■ RECORDS SHOWN ■
- - - - - - -
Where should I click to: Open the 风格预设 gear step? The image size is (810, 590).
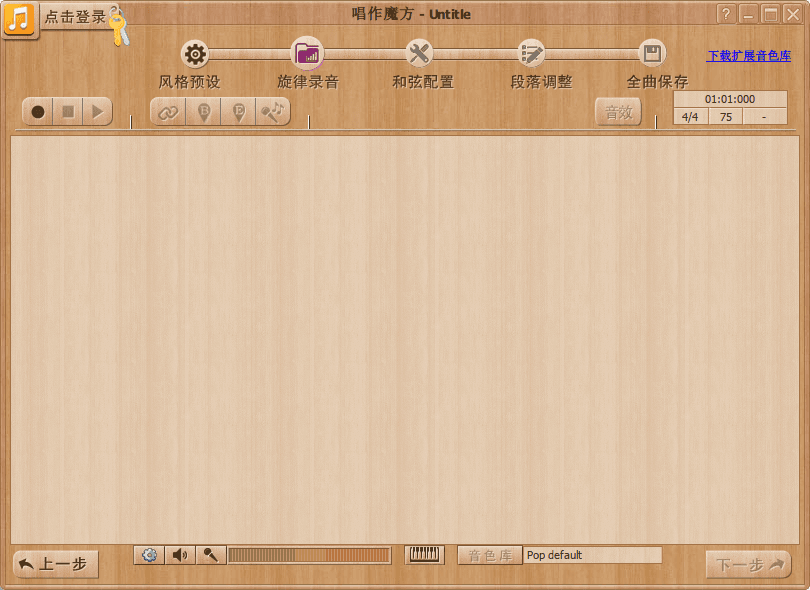coord(196,54)
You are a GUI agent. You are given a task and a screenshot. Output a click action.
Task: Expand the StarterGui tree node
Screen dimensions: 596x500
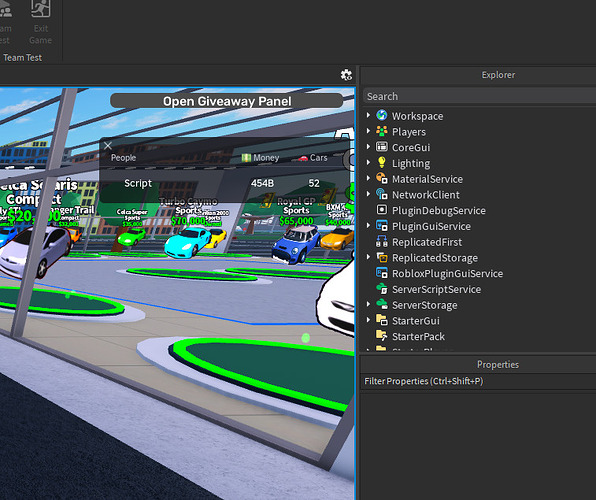click(368, 320)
- - - - - - -
If an entry above holds a picture, omit the picture but retype everything else exactly.

■ EXERCISE ANSWER ■
Where should I click to: Open the 风格预设 gear step? The image size is (810, 590).
coord(196,54)
You are a GUI agent. You are given a task and a screenshot. Output a click action.
Task: Expand the StarterGui tree node
Screen dimensions: 596x500
click(368, 320)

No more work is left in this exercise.